Reputation: 31
I have this pattern for a compiler, and in the expr parser I want to do this
let (|InfixOperator|_|) tokens = ...
let (|UnaryValue|_|) tokens = ...
let infixExpr tokens =
match tokens with
| Value v::Operator op::tokens -> ...
| Value v::tokens -> ...
The problem is that either the tokens for the match expr have a signature of Token list list
or the pattern Value (needs to receive a list since it parses unary operations) does not give back the remaining tokens, the same happens for the Operator pattern
The ugly way around it would be something like this
let (|InfixOperator|_|) tokens = ...
let (|UnaryValue|_|) tokens = ...
let infixExpr tokens =
match tokens with
| Value (v, Operator (op, tokens)) -> ...

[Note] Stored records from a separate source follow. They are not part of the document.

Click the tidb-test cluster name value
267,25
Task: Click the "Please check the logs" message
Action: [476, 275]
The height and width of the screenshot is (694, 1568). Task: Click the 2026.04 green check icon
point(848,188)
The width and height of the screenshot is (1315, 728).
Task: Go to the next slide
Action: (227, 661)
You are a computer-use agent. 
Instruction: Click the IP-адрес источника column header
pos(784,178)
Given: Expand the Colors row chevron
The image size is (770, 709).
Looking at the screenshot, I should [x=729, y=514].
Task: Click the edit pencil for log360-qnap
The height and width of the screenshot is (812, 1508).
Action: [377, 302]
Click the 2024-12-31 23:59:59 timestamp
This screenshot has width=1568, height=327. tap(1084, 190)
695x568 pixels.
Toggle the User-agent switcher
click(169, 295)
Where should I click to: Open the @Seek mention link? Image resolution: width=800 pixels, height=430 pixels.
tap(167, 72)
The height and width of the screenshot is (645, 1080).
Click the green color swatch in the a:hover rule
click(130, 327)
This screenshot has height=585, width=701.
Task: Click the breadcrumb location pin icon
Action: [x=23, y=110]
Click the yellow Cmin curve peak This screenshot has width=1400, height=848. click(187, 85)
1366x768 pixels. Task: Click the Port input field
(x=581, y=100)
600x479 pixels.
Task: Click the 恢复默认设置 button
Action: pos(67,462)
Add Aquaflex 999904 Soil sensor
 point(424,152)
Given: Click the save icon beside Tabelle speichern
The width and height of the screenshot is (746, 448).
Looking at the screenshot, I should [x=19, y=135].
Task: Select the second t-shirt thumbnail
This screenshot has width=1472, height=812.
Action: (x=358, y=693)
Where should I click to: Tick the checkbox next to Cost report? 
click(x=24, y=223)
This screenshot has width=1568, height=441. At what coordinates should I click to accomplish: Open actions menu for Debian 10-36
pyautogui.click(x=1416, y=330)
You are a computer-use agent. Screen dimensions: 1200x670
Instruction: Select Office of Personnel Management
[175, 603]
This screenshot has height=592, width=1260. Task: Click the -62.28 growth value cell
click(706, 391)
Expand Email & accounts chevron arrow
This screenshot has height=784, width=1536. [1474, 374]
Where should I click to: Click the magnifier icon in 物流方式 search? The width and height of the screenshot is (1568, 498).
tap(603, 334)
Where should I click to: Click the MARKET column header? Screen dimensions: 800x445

| Value (v, tokens) -> ...
Does anyone know any cleaner way of doing this with pattern matching?
Upvotes: 0
Views: 131
Reputation: 243061
I wrote a parser for a subset of BASIC that uses pattern matching (source code is available on GitHub). This is not heavily using active patterns, but it works in two steps - first it tokenizes the input (turning list<char>
into list<Token>
) and then it parses the list of tokens (turning list<Token>
into list<Statement>
).
This way, you mostly avoid the issue with nesting, because most interesting things become just a single token. For example, for operators, the tokenization looks like:
let rec tokenize toks = function
(* First character is number, collect all remaining number characters *)
| c::cs when isNumber c -> number toks [c] cs
(* First character is operator, collect all remanining operator characters *)
| c::cs when isOp c -> operator toks [c] cs
(* more cases omitted *)
| [] -> List.rev toks
and number toks acc = function
| c::cs when isNumber c -> number toks (c::acc) cs
| input -> tokenize (Number(float (str acc))::toks) input
and operator toks acc = function
| c::cs when isOp c -> operator toks (c::acc) cs
| input -> tokenize (Operator(List.rev acc)::toks) input
If you now have a list of tokens, then parsing a binary expression becomes:
let rec parseBinary left = function
| (Operator o)::toks ->
let right, toks = parseExpr toks
Binary(o, left, right), toks
| toks -> left, toks
and parseExpr = function
| (Number n)::toks -> parseBinary (Const(NumberValue n)) toks
(* more cases omitted *)
There are some places where I used active patterns, for example to parse a BASIC range expression which can be N1-N2
or -N1
or N1-
let (|Range|_|) = function
| (Number lo)::(Operator ['-'])::(Number hi)::[] ->
Some(Some (int lo), Some (int hi))
| (Operator ['-'])::(Number hi)::[] -> Some(None, Some(int hi))
| (Number lo)::(Operator ['-'])::[] -> Some(Some(int lo), None)
| [] -> Some(None, None)
| _ -> None
So, I guess the answer is that if you want to write a simple parser using pattern matching (without getting into more sophisticated and more powerful monadic parser libraries), then it is quite doable, but it is good idea to separate tokenization from parsing.
Upvotes: 2